Task requirements: Nothing but the records themselves, exactly as written, should appear in the reply; leave out the pictures.

START Provided data

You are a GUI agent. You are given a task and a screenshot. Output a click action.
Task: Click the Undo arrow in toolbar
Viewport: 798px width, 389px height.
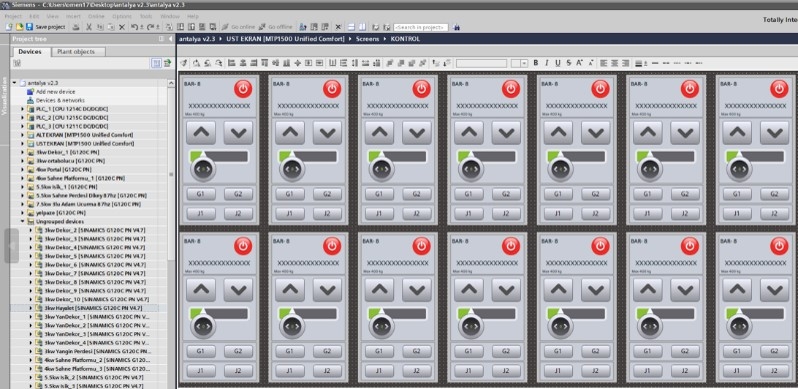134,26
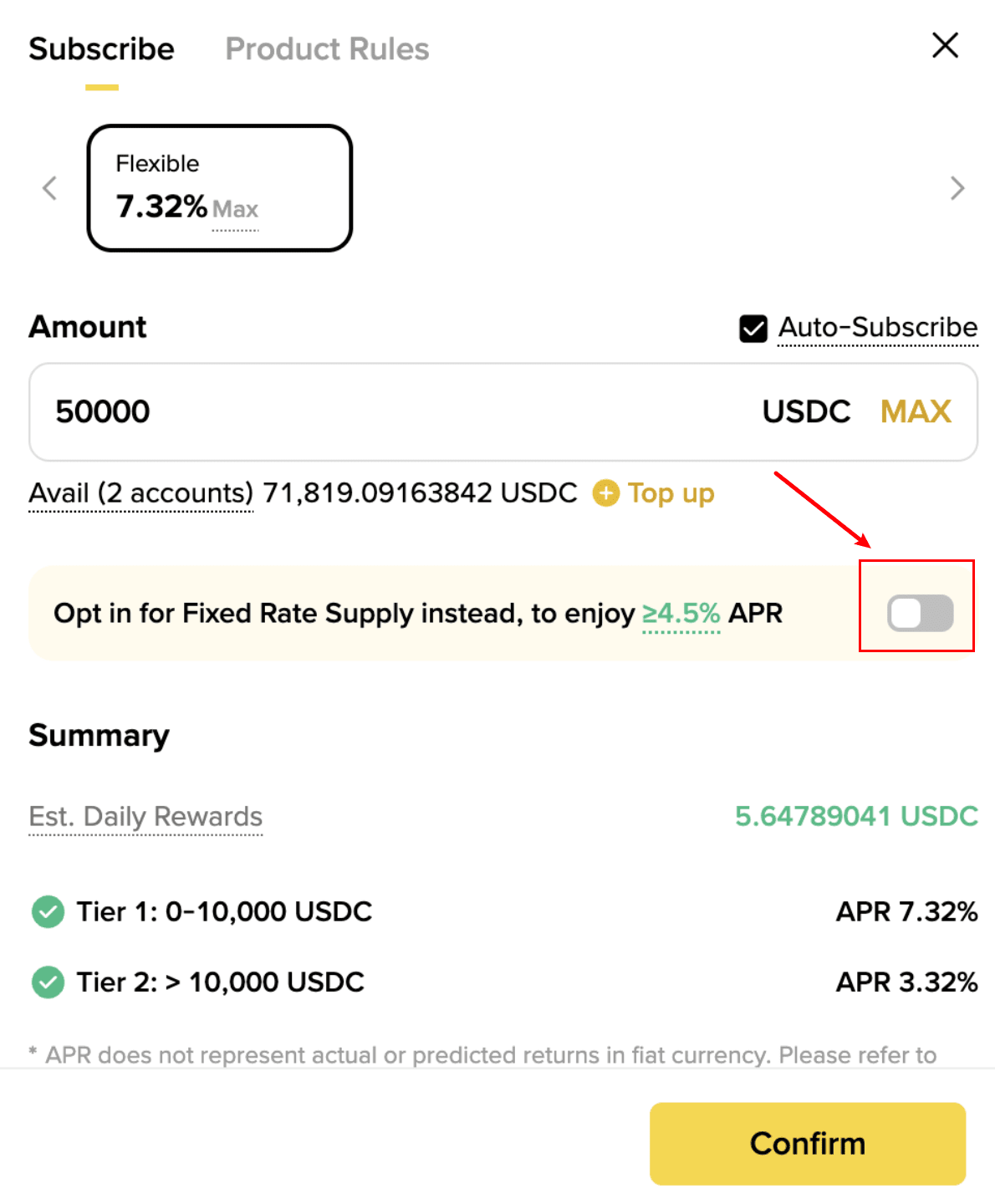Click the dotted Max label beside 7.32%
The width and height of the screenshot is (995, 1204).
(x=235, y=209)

END Provided data

Problem solution:
You are a GUI agent. You are given a task and a screenshot. Output a click action.
Task: Click the Undo arrow in toolbar
Viewport: 798px width, 389px height.
134,26
Click the dotted Max label beside 7.32%
The width and height of the screenshot is (995, 1204).
(x=235, y=209)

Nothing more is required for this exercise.